Work instructions
Starting with the line that contains "Where should I click to: Expand" and continuing through the end of the material, rewrite those lines with the requests included, rescaling every coordinate in the answers by 1.7 and rounding to whole numbers, with halves rounded up. Leave the requests unchanged and the pictures out.

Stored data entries
— Start —

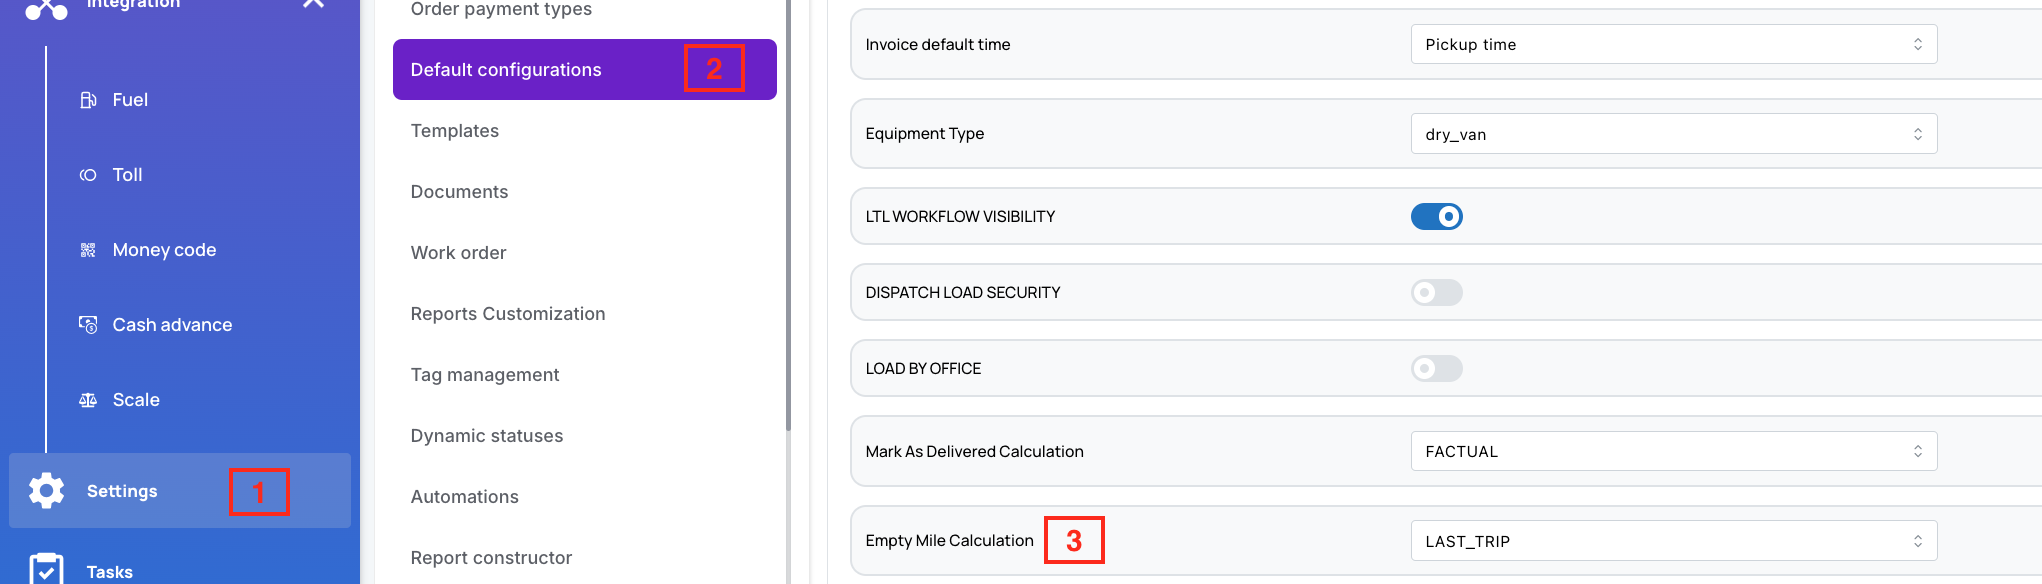The width and height of the screenshot is (2042, 584).
Task: Open the Invoice default time dropdown
Action: click(1673, 44)
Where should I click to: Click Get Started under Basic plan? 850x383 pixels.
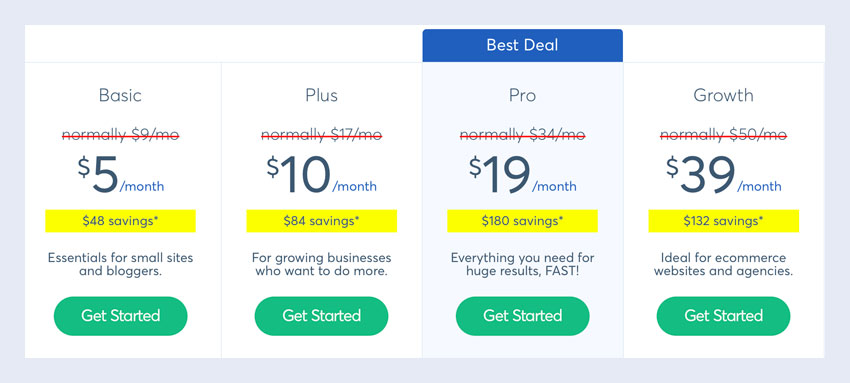pyautogui.click(x=120, y=316)
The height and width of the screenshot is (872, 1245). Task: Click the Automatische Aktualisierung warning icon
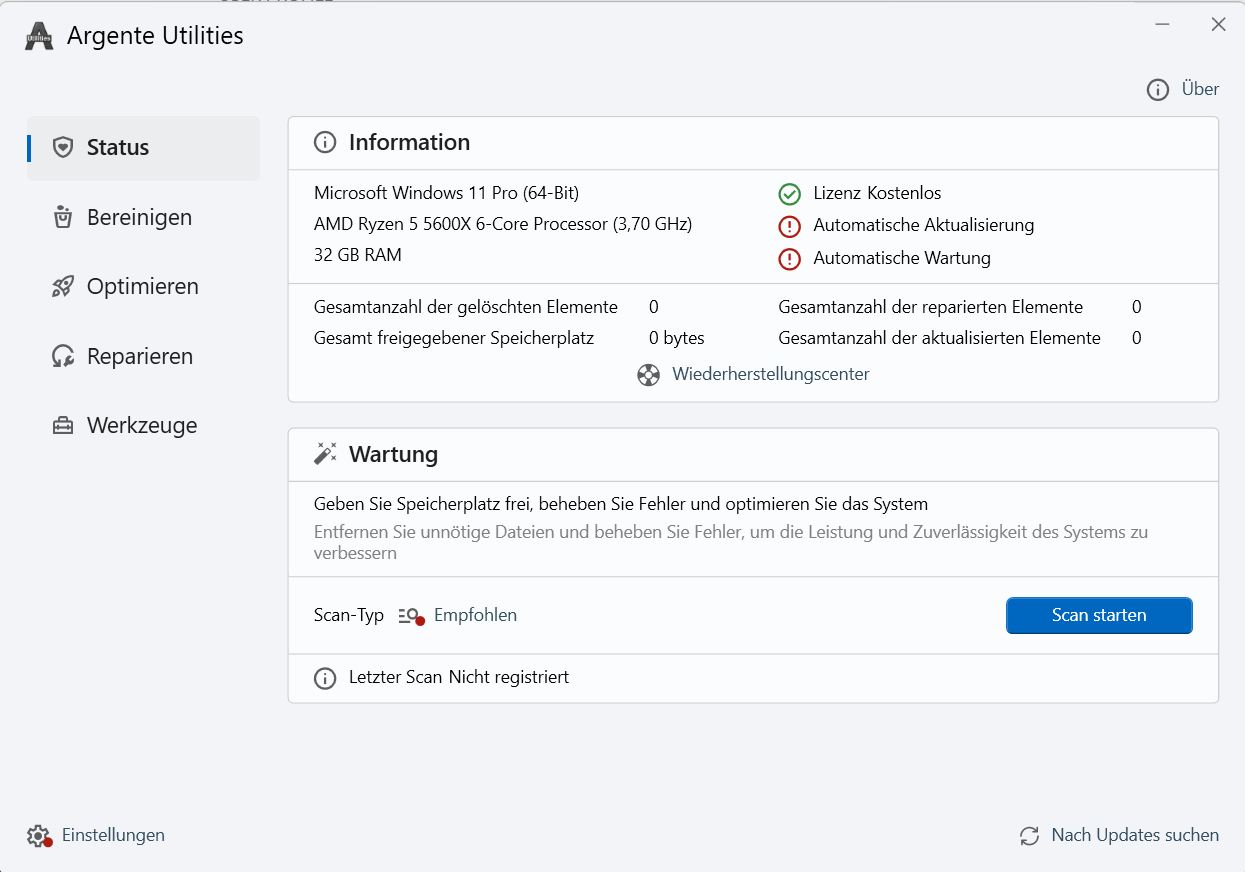pyautogui.click(x=790, y=226)
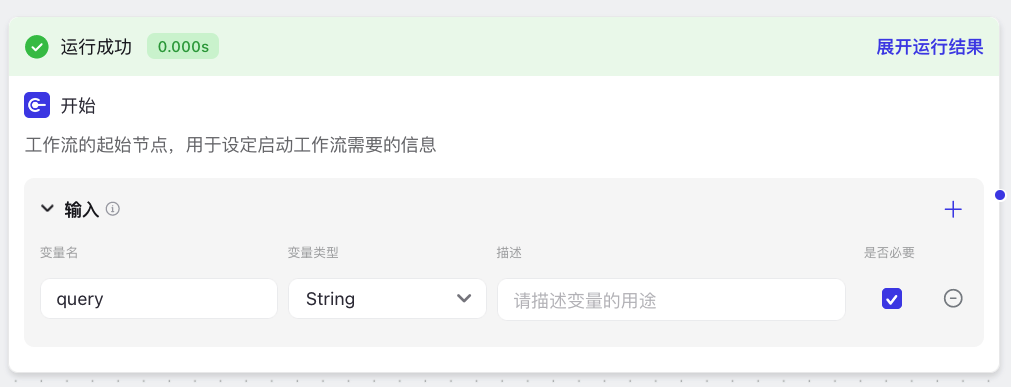Click the blue 开始 node icon
Screen dimensions: 1011x387
pyautogui.click(x=37, y=105)
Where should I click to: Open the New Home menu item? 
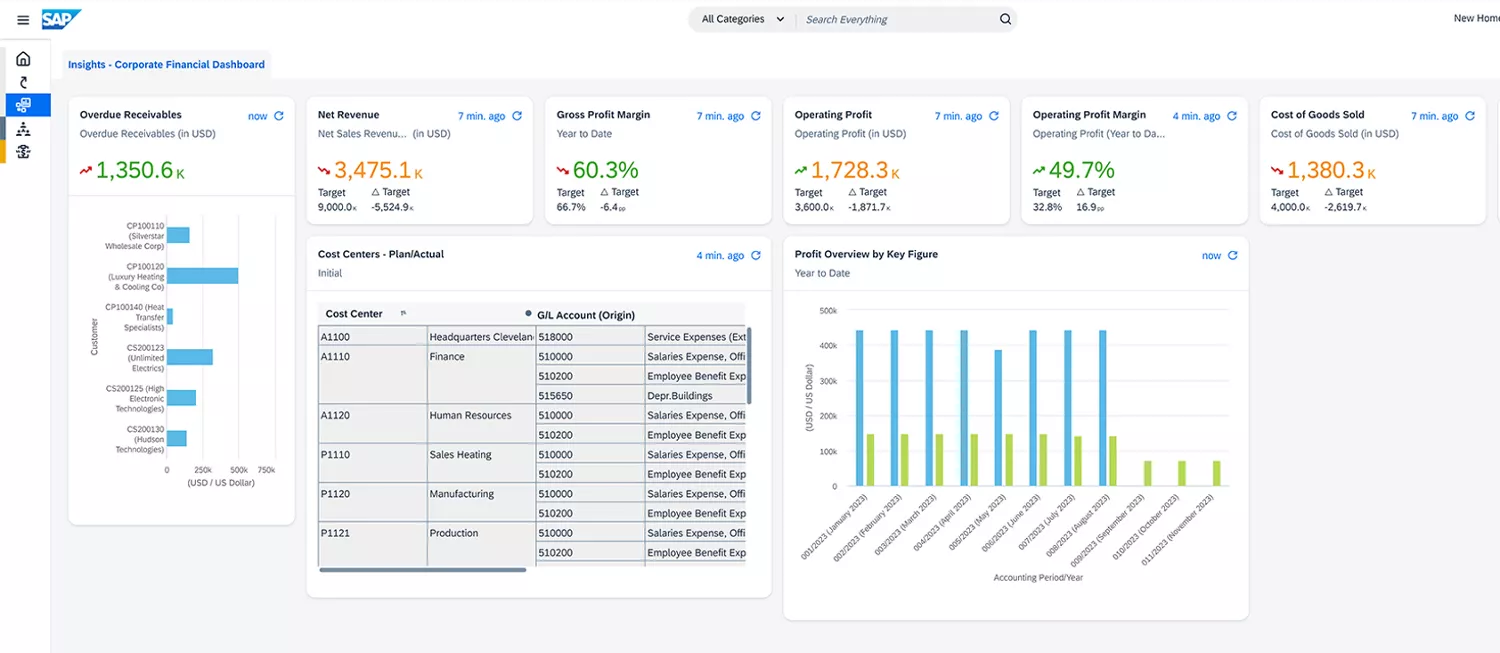[1475, 18]
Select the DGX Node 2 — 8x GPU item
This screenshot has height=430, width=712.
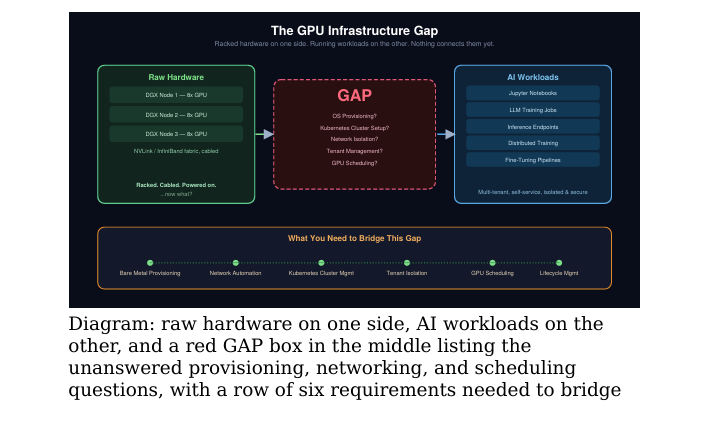(x=176, y=115)
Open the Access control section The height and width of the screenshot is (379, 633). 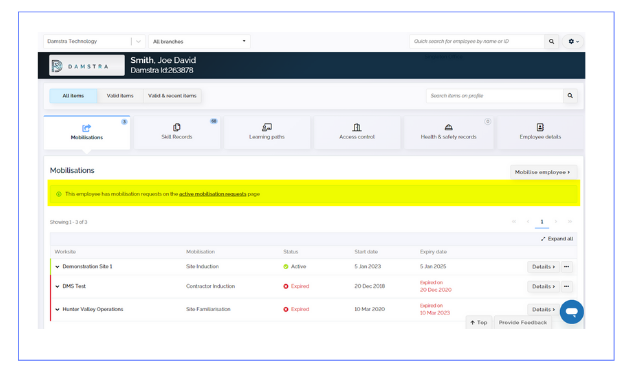click(357, 132)
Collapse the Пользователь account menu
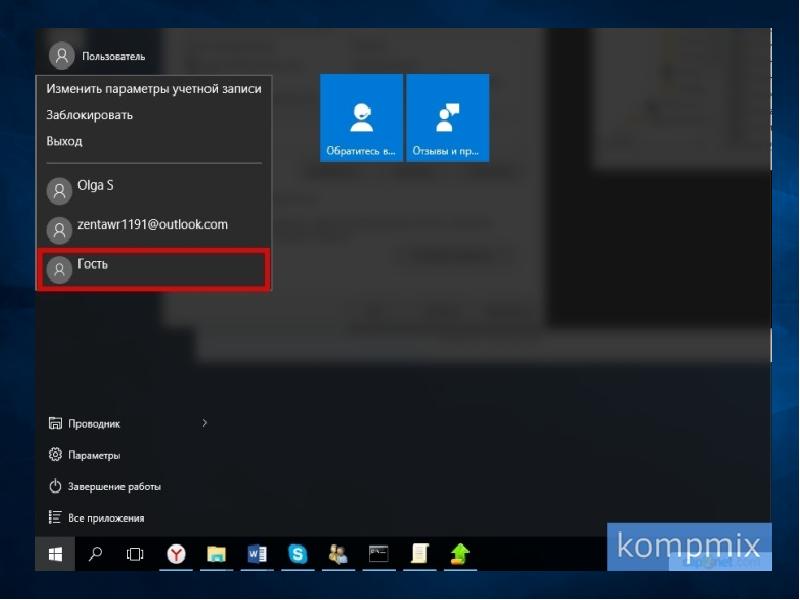 98,56
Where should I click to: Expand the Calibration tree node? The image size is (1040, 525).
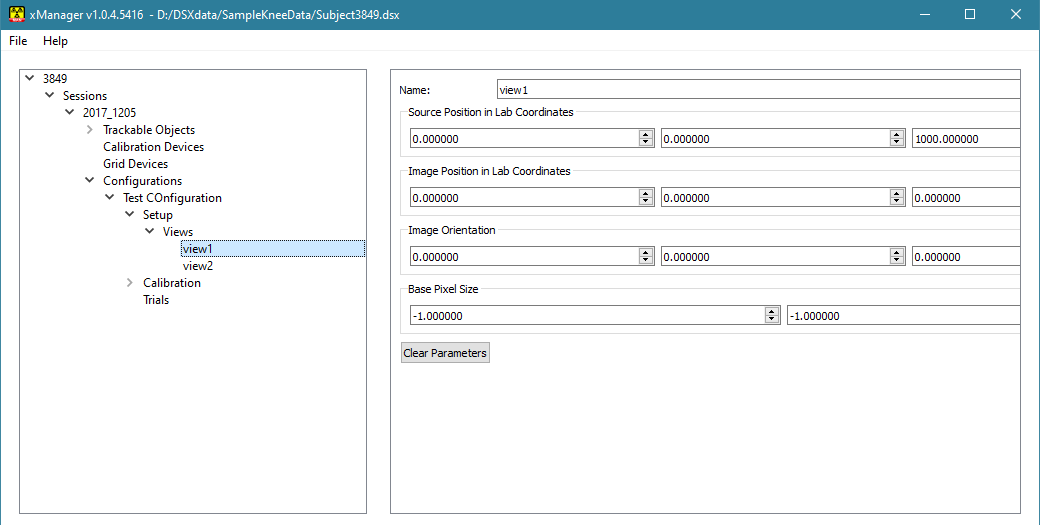point(129,282)
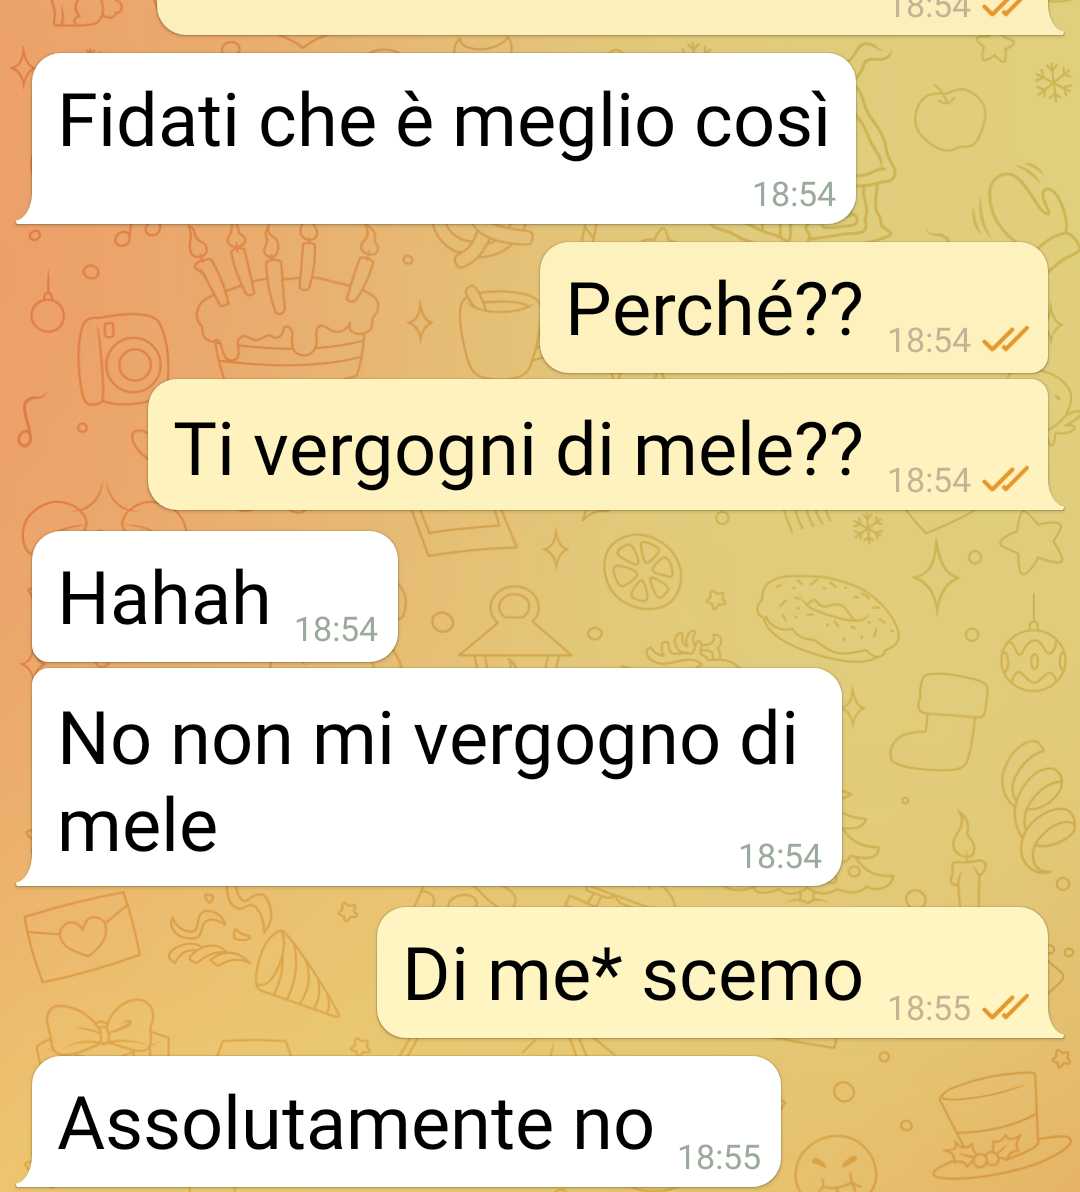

— End —

Written solution
Where should I click to: Expand the Calibration tree node? The image size is (1040, 525).
point(219,479)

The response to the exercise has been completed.